Die Ergebnisse haben sie jetzt in einer aktuellen Veröffentlichung im "Journal of Plasma Physics" (im Druck) vorgestellt, über deren Hintergründe das Magazin "Nature" berichtet.

Es ist bereits bekannt, dass in Gewitterwolken Antimaterie erzeugt wird. Dabei entstehen "Antielektronen", also Positronen. Trifft normale Materie auf diese Antimaterie, kommt es zur sofortigen gegenseitigen Vernichtung, die mit einem charakteristischen Gammastrahlensignal einhergeht.

Drei dieser typischen Signale haben die Atmosphärenforscher um Joseph Dwyer von der University of New Hampshire bei ihrem Flug im August 2009 aufgefangen. Doch zusätzlich zu dieser erwarteten Materie-Antimaterie-Reaktion fanden sie weitere, schwächere Gamma-Signale. Diese mussten bereits einen längeren Weg zurückgelegt haben und dabei abgeschwächt worden sein, schlussfolgerten die Forscher. Sie kalkulierten, dass ihr Flugzeug von einer kurzlebigen Positronenwolke mit mehr als einem Kilometer Durchmesser umgeben war.

Woher stammt die Wolke?

Doch über das Entstehen dieser Wolke hätten sie sich laut "Nature" inzwischen fünf Jahre lang den Kopf zerbrochen. Eine Erklärungsmöglichkeit: Positronen rieseln permanent aus dem All auf die Erde ein. Ein besonders starker Schauer könnte die Wolke erklären, doch dann hätten sich auch andere Arten von Strahlung zeigen müssen, die die Forscher aber nicht fanden.

Auch eine Alternativerklärung konnte sie nicht überzeugen: Durch starke elektrische Felder in den Gewitterwolken werden Elektronen nahezu auf Lichtgeschwindigkeit beschleunigt und senden dabei Gammastrahlen aus, die wiederum ein Elektron und ein Positron erzeugen können, wenn sie ein Atom treffen. Doch in diesem Fall hätten sich deutlich mehr Gammastrahlen zeigen müssen, als tatsächlich auftraten.

Der Atmosphärenphysiker Jasper Kirby vom CERN schlägt auf Nachfrage von "Nature" eine profanere Erklärung vor.
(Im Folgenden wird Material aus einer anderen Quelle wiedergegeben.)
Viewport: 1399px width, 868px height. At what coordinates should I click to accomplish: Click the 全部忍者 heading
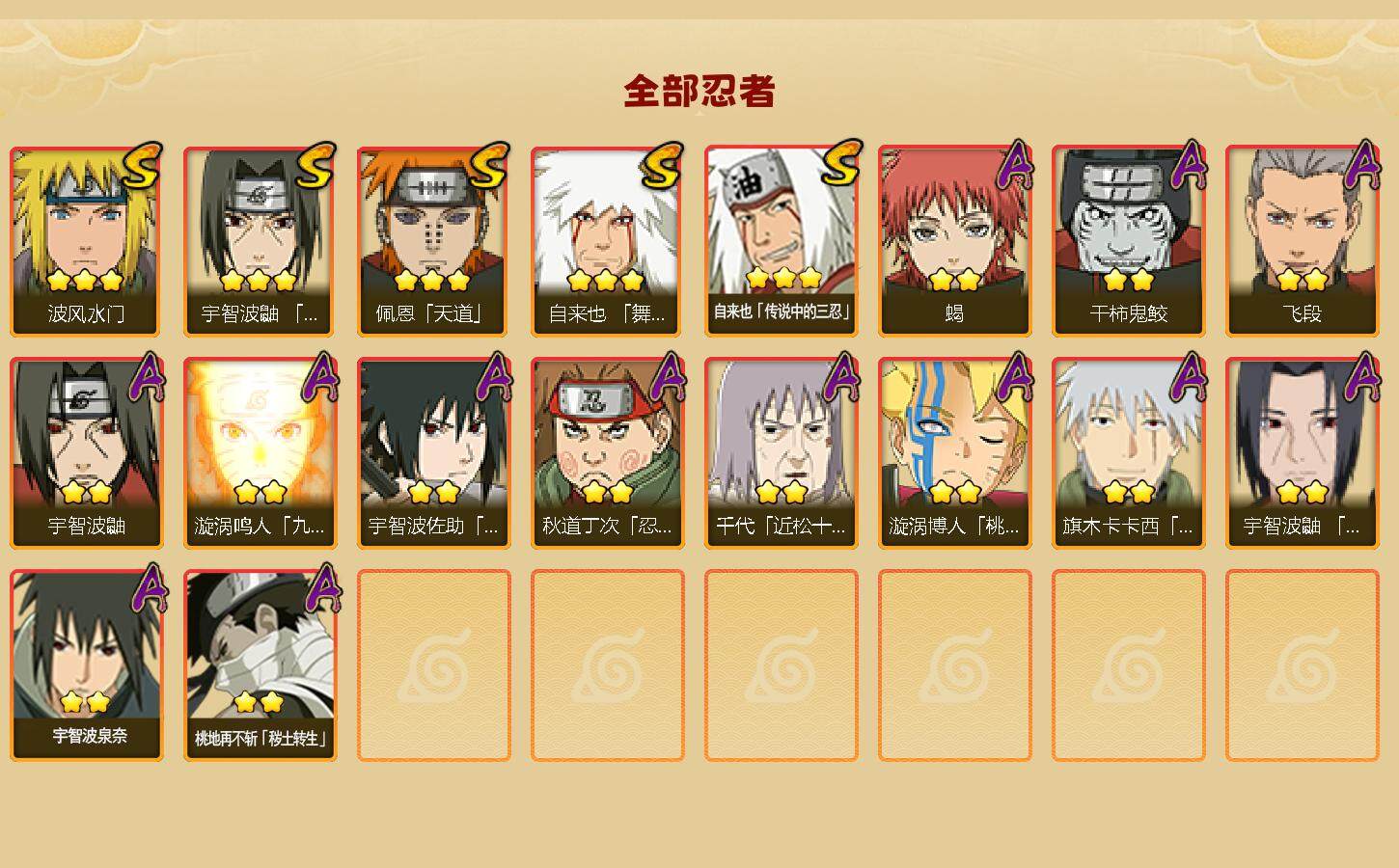pyautogui.click(x=700, y=91)
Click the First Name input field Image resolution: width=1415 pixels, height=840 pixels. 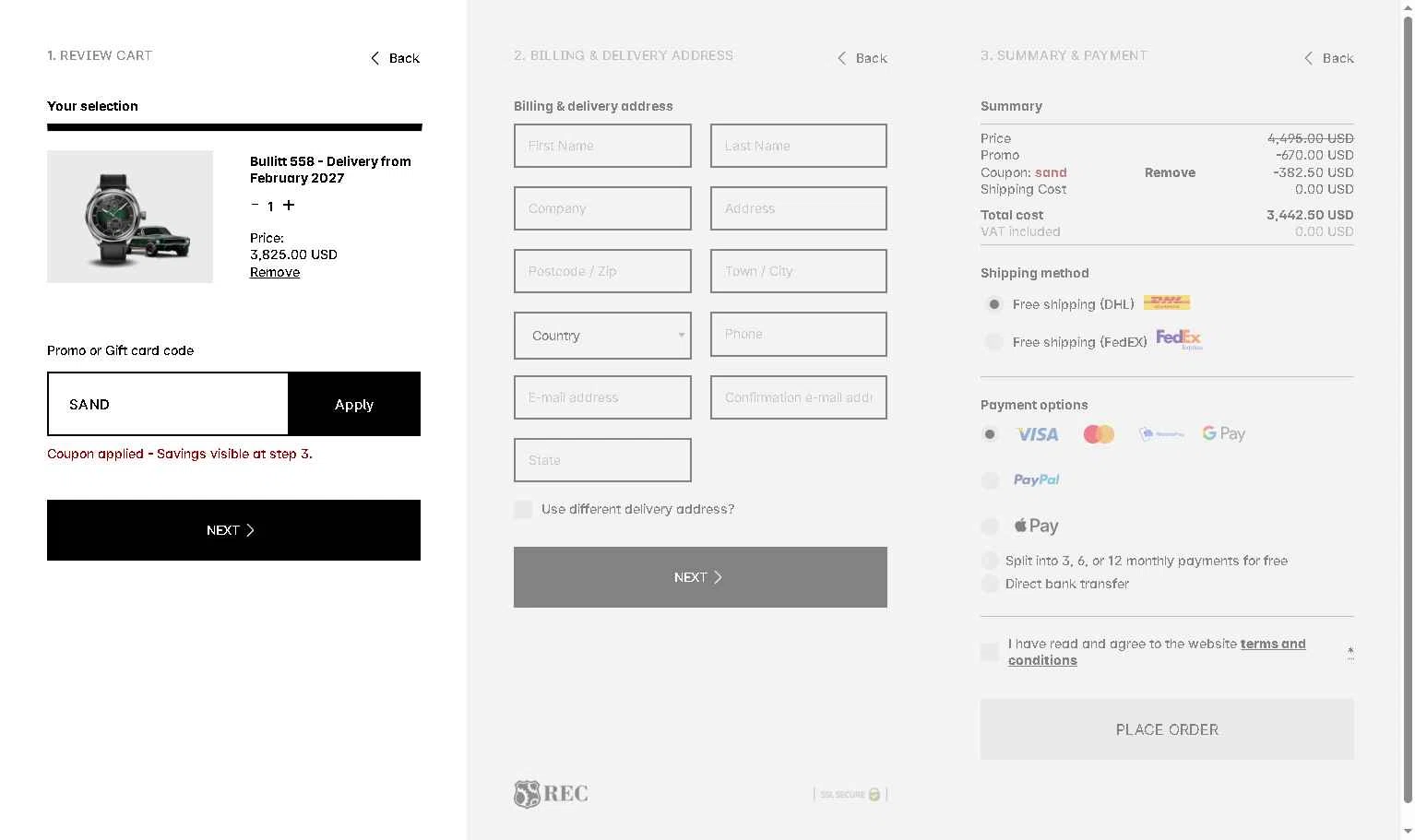pos(602,146)
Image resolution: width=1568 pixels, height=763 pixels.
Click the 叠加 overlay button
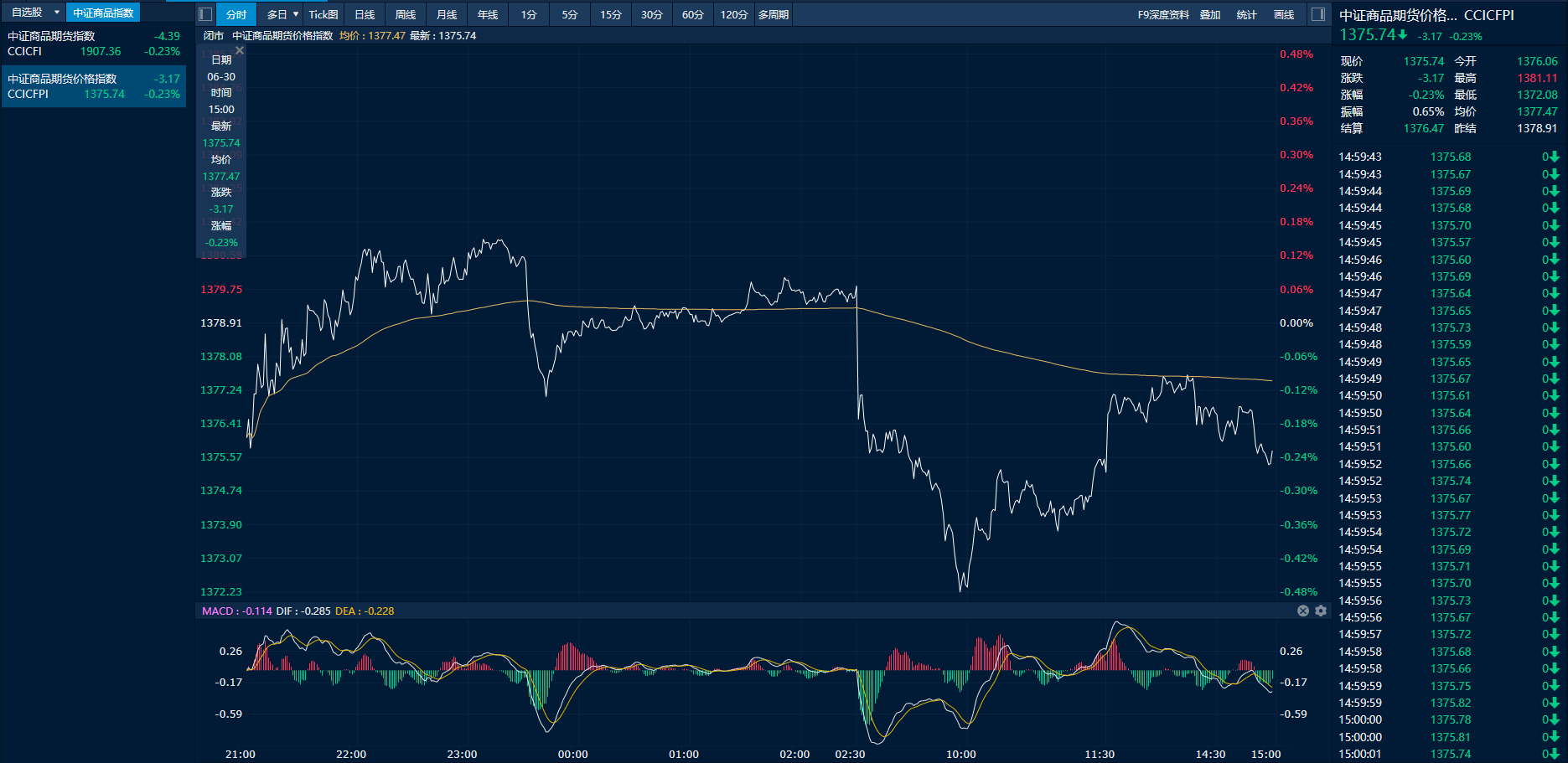pos(1210,14)
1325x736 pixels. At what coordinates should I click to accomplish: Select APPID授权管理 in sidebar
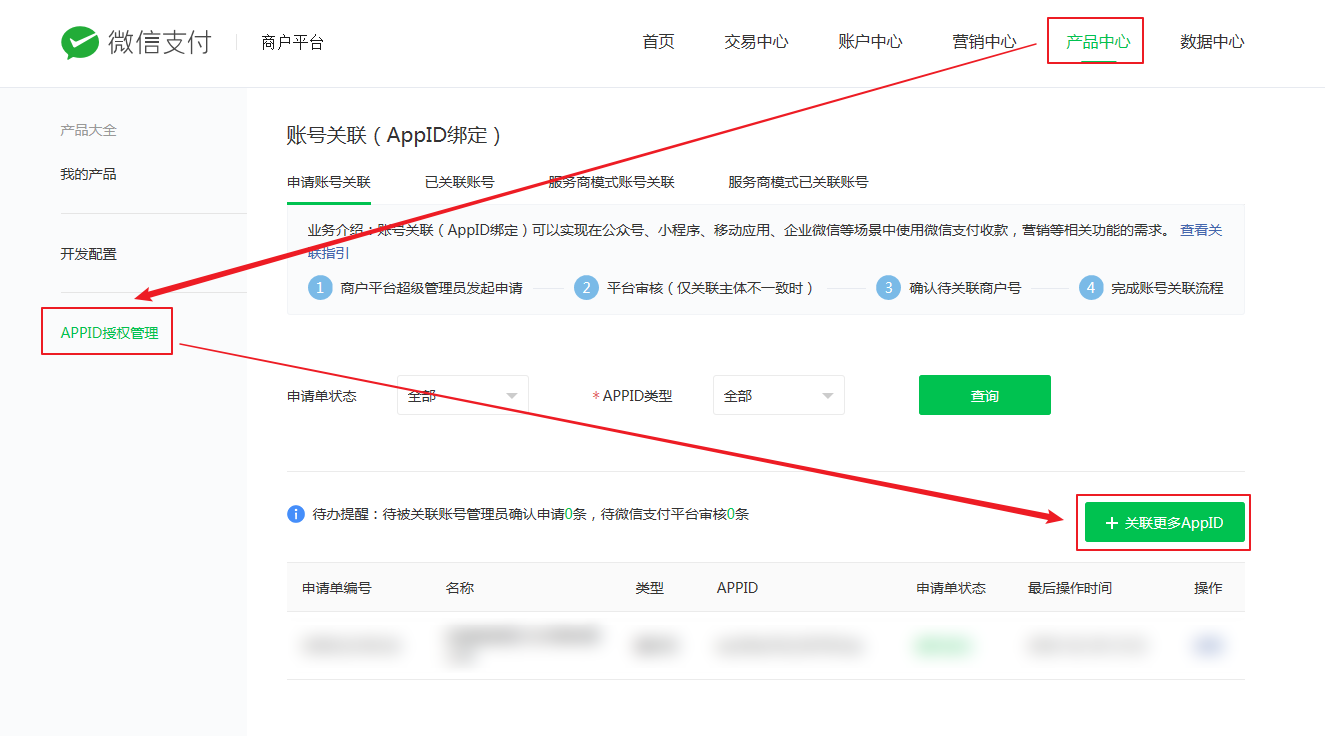(x=109, y=333)
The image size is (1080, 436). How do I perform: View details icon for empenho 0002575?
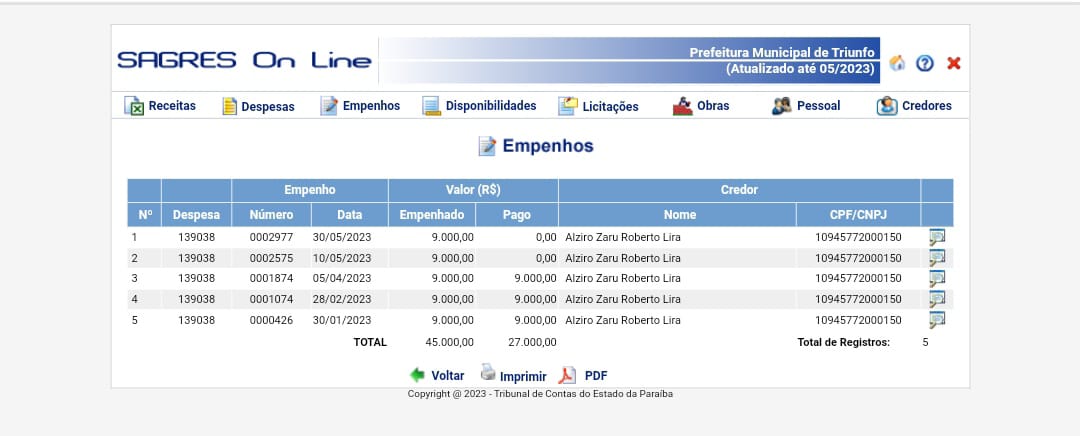tap(937, 258)
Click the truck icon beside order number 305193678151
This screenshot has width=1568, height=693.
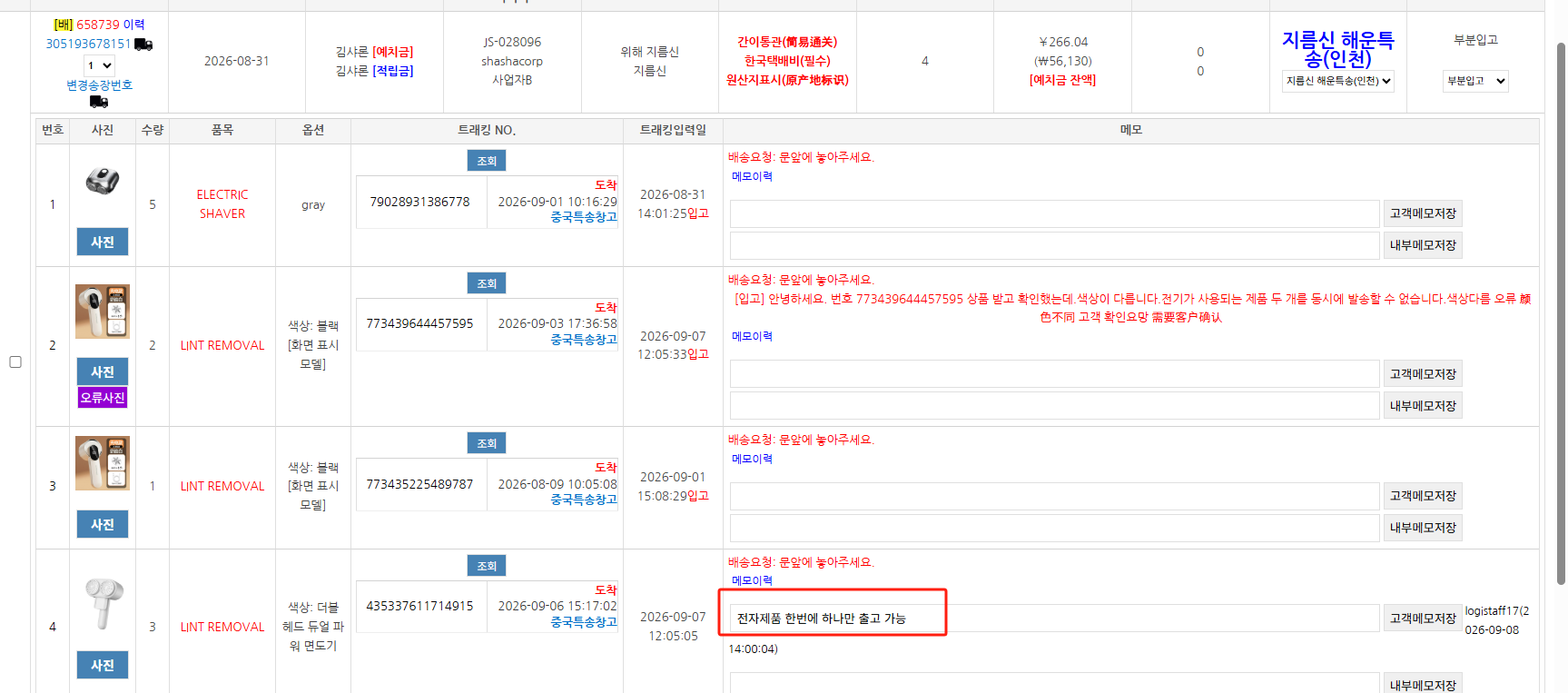tap(143, 44)

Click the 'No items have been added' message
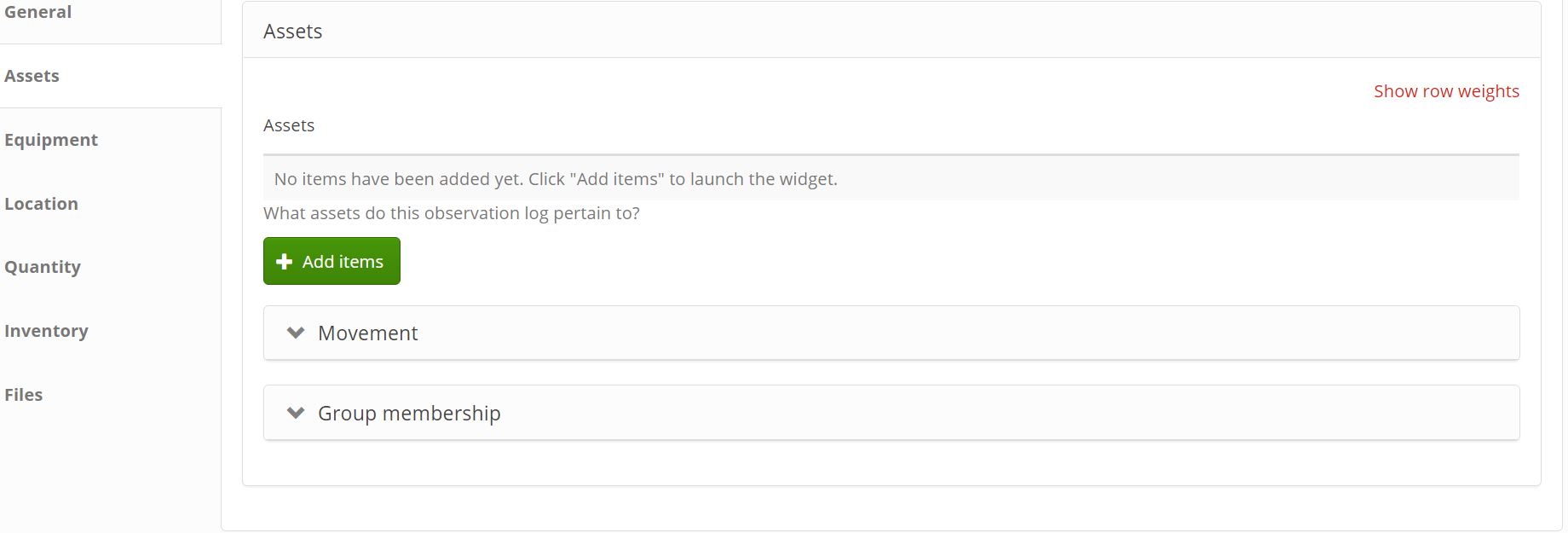pyautogui.click(x=556, y=179)
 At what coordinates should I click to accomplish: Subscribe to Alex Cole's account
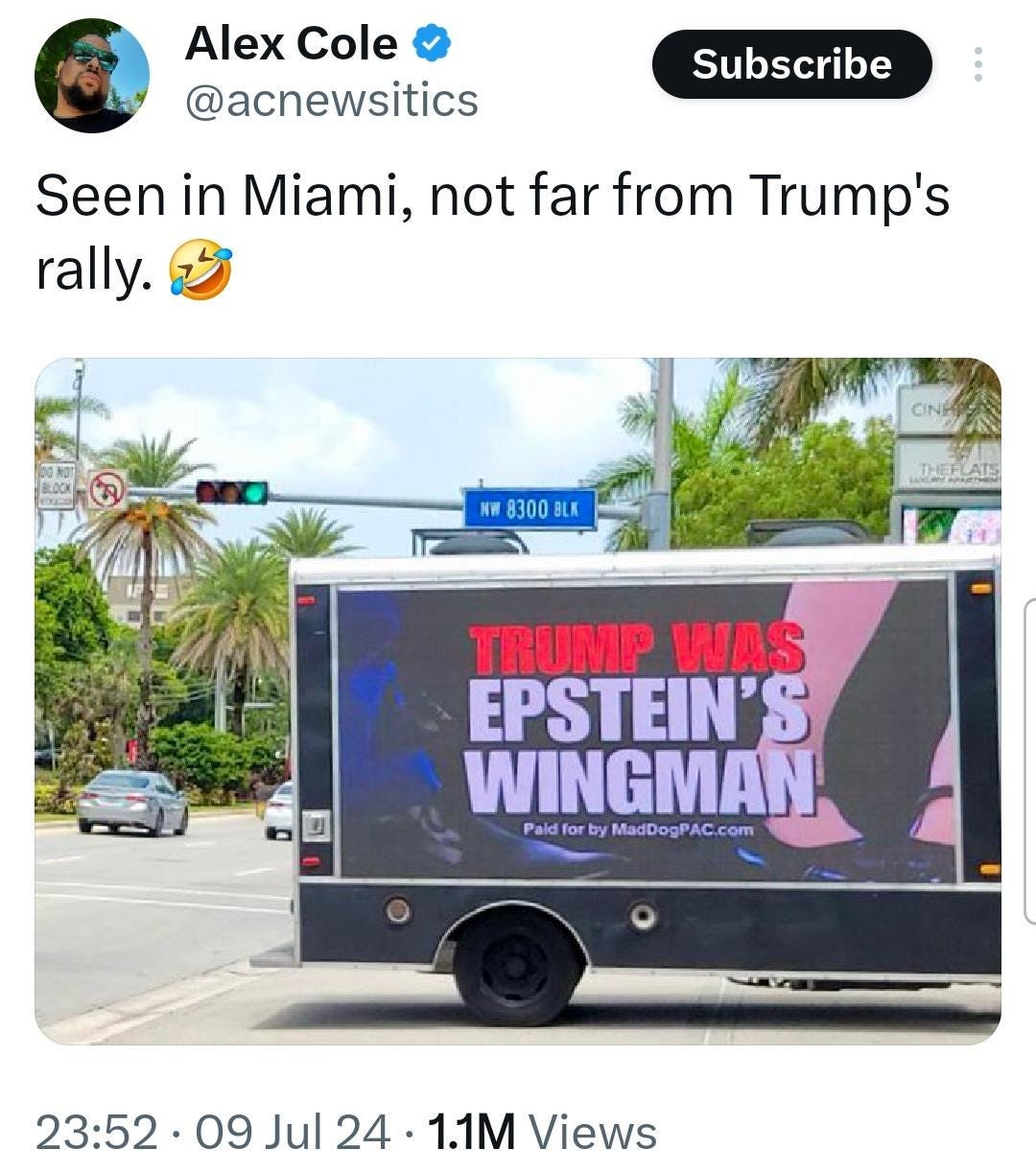click(x=791, y=64)
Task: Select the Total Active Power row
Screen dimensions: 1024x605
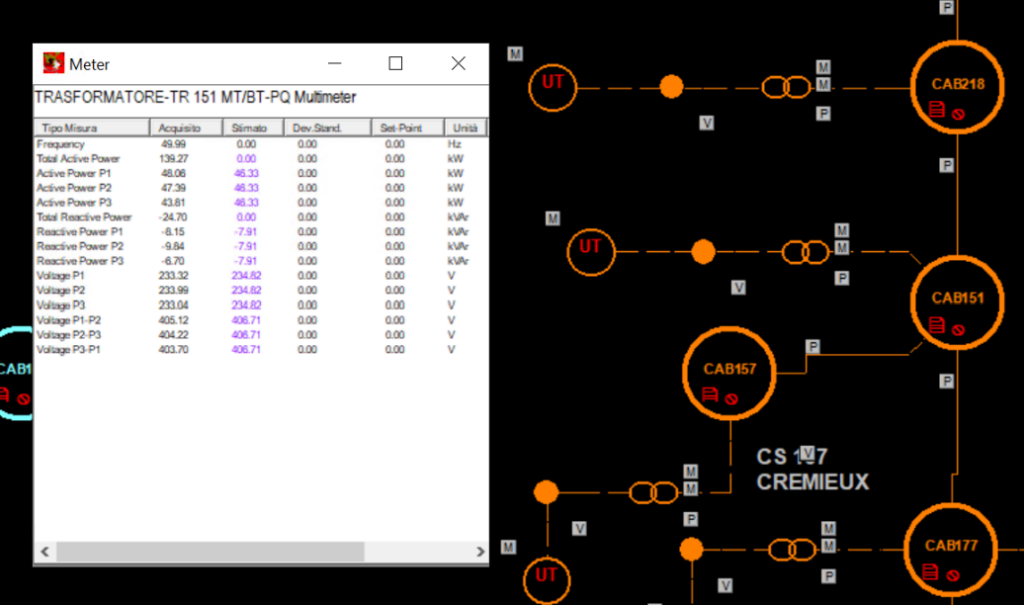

Möglicherweise irrten sich Dwyer und Kollegen bei der Größenberechnung, und die Wolke war wesentlich kleiner als angenommen – womöglich beschränkte sie sich nur auf die Oberfläche des Flugzeugs selbst. Dort könnten theoretisch Prozesse auftreten, die ein schwaches Gammastrahlensignal produzierten.

Mehr Erkundungsflüge sollen jetzt Aufschluss geben. Ins Innere heftiger Gewitter wollen sich US-Forscher demnächst in einer umgebauten A-10 "Warthog" vorwagen. Das Kampfflugzeug gilt als extrem widerstandsfähig. "Im Innern von Gewitterwolken gibt es bizarre Landschaften, die wir gerade erst anfangen zu erkunden", sagt Dwyer, der den Geheimnissen der Gewitter auch mit Hilfe von Radiowellen-Großteleskopen auf die Schliche kommen möchte. Von seiner Erforschung der "Gammablitze aus den Wolken" berichtete der Forscher Anfang 2013 ausführlich in "Spektrum der Wissenschaft".